• _WHAT IS REQUIRED_
Put every line of the data below into a numbered list, skipping any blank lines. Leave the pictures out of your answer.

[Pointing records for text and elements]

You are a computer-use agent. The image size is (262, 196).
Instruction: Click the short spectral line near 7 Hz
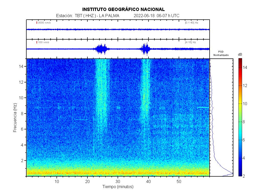[81, 119]
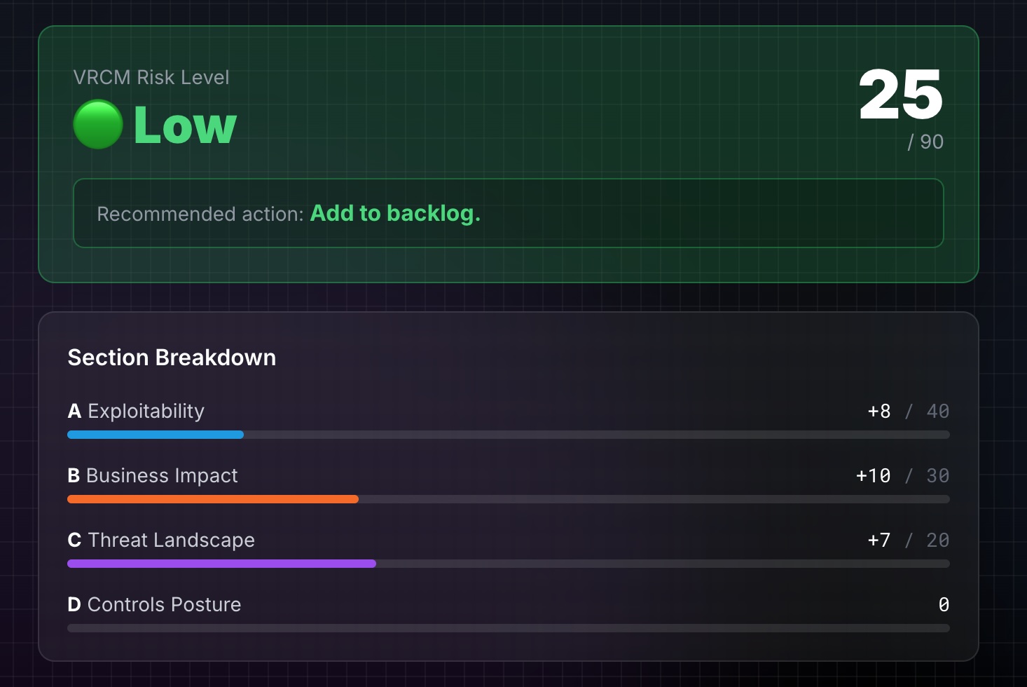Viewport: 1027px width, 687px height.
Task: Click the Recommended action box
Action: (x=509, y=213)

• _ANSWER IN FULL_
1. You are a computer-use agent. The image size is (262, 196).
2. Instruction: Click the short spectral line near 7 Hz
3. [81, 119]
4. Viewport: 1027px width, 687px height.
5. Task: Click the Recommended action box
6. Action: (x=509, y=213)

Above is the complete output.